FUTUREDEX
Company of the Day
A Medical Alternative
by Adam Phipps
Friday, February 28, 2003
Founded in April 2002 in King of Prussia, PA, Supply Marketing is a marketing company that creates "brand awareness" advertising campaigns in physicians' examination rooms. The company says it currently has a relationship with over 400,000 physicians. Supply Marketing places advertisements on items such as tongue depressors, examination table paper and dental bibs. Brands advertised are usually involved in life sciences and medicine in some way. The programs can be targeted to specialized groups through a doctor's therapeutic specialty, geographic location or patient demographic.
Doctors receive free medical supplies in exchange for allowing advertisers to place ads on these supplies.
Supply Marketing CEO Robert Robinson says the company is building a "network of billboards" for the doctor's office. He says the campagin is a reaction to how firms are desperately looking for more effective advertising.
"Magazine ads are flipped over," says Robinson. "With billboards, people turn their heads. Here, there is an ad right in front of them - and it's pertinent."

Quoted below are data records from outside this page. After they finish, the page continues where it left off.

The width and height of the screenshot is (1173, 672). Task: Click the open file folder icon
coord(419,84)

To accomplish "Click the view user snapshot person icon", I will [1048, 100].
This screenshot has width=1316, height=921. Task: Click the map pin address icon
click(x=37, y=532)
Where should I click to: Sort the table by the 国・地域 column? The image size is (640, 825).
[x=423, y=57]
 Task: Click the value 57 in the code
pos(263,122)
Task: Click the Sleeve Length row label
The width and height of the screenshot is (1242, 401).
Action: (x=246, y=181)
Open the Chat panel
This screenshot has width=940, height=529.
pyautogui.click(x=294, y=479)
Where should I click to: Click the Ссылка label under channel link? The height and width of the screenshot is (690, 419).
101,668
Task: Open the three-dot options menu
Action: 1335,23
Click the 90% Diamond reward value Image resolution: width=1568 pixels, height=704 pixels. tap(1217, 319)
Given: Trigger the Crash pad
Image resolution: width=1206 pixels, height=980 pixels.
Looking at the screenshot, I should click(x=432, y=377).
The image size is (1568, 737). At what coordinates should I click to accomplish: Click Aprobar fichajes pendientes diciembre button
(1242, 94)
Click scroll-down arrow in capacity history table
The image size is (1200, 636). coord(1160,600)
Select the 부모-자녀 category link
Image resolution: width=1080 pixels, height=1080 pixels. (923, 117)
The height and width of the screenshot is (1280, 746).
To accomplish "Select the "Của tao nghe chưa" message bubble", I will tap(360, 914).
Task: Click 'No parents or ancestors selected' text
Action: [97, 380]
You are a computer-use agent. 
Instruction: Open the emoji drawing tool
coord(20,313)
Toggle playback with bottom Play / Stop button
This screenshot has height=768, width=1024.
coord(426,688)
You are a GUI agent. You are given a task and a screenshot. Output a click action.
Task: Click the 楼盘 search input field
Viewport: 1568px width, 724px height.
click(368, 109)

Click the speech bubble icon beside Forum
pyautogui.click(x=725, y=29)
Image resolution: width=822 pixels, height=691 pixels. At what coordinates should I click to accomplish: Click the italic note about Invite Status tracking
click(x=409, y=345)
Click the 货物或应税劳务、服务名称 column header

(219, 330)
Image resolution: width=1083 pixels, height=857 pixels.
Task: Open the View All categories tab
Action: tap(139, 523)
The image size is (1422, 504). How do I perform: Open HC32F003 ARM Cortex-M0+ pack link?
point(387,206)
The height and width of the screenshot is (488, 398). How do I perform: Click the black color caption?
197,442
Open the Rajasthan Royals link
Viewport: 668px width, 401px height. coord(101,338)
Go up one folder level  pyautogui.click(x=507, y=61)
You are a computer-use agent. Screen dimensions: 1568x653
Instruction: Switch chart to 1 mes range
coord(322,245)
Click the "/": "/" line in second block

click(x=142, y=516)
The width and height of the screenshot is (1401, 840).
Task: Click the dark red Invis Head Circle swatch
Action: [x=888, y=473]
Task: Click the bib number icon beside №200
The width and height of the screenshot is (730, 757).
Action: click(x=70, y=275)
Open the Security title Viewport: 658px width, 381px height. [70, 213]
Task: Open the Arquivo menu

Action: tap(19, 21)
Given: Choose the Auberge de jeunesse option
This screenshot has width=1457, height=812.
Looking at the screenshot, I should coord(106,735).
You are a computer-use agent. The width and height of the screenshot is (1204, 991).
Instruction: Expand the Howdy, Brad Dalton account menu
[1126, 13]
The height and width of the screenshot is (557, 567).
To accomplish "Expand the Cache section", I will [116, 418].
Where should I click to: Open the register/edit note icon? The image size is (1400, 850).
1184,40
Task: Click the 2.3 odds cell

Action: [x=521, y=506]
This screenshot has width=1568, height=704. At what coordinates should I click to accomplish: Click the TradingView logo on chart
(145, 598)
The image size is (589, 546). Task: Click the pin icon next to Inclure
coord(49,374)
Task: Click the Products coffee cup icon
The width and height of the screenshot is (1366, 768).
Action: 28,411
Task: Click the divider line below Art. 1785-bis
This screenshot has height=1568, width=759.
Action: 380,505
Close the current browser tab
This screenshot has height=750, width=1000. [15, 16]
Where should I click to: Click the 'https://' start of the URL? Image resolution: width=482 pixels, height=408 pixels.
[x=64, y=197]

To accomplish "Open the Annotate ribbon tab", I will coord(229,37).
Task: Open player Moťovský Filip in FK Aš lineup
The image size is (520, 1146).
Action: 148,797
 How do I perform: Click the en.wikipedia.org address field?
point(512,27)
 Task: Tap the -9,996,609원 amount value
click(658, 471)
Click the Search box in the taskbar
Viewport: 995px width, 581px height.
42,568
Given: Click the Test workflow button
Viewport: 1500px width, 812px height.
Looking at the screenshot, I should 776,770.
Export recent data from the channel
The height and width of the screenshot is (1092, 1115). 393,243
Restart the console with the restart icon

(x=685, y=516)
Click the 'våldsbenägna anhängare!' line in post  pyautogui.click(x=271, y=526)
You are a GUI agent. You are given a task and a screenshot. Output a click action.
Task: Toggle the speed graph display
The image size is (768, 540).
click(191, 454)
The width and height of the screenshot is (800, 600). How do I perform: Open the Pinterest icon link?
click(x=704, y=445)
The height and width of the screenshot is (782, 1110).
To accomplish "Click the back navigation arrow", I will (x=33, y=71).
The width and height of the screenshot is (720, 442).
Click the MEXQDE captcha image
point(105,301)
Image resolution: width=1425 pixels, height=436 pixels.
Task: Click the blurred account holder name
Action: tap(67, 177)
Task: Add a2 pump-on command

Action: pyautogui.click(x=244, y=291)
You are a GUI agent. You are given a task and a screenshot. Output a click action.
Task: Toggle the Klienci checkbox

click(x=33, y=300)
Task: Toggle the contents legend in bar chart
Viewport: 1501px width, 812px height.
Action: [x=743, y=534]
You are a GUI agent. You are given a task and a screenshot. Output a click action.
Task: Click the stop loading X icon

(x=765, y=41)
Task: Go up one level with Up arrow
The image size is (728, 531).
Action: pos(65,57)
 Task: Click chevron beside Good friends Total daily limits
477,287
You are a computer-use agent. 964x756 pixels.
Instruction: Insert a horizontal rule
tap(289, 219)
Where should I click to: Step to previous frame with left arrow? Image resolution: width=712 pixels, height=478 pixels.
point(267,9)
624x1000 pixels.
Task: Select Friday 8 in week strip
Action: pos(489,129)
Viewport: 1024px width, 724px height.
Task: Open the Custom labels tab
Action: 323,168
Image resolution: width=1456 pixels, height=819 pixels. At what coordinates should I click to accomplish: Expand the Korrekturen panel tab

Robinson notes that up to 70% of patients follow up a doctor visit by going to a grocery or drug store, where the advertised products are often available. "If there is a specific audience in examination room, and the ad is not fighting other ads for eyeballs- posibly as part of a media campaign - there will be a greater response," says Robinson.
Supply Marketing's client list includes drug discovery and consumer product firms such as Johnson & Johnson. Many ads consist of public service announcements such as ones that encourage pregnant women to stop smoking.
Robinson says doctors have given a positive response to the idea. In 2002, Supply Marketing asked 2000 doctors in New Jersey what they thought of the program, and he says the doctors were overwhelmingly in favor of receiving free supplies that were emblazoned with advertising.
"Doctors can save up to $20,000 a year by receiving these free supplies," says Robinson. "I consider ours a serice helping doctors, and advertisers win because they make money."
He also notes that in Pennsylvania doctors are feeling an economic crunch due to increasing malpractice insurance rates, and the doctors in that state are a major part of his client base.
Robinson says companies have been fighting to find alternative forms of advertising. Tactics such as low-key ads in fortune cookies and ads in restrooms have grown in frequency over theyears, but they are still not as effective as they could be; thes ads are fighintg with all the other ads in the room.
Supply Marketing is backed by private investors and was funded in April 2000. The company is now exploring a follow-up round of funding.
"The idea is delivering advertising to a captive audience," says Robinson.